True streaming-first engine with native event-time processing, watermarks for out-of-order events, and barrier-based exactly-once checkpointing. Covers Q38–Q42.

Apache Flink was designed from the ground up as a streaming-first system. Unlike Spark Streaming (which approximates streaming via micro-batches), Flink processes each event individually with true streaming semantics — enabling sub-millisecond latencies and native event-time processing with watermarks.

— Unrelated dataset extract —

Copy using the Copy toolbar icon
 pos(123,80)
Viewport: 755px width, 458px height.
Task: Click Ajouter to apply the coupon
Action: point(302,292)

💡 Flink's streaming-first philosophy

In Flink, batch is a special case of streaming(a bounded stream). This is the opposite of Spark, where streaming is implemented via mini-batches. Flink's model is conceptually cleaner and avoids the latency overhead of batch intervals.

Flink vs Spark: Streaming Philosophy

Flink: True Streaming

Each event processed individually as it arrives
Latency: sub-millisecond to milliseconds
Event time is first-class (watermarks built in)
Batch = bounded stream (unified model)
State is scoped per-key, stored in RocksDB
Windows are triggered by watermarks (not batch intervals)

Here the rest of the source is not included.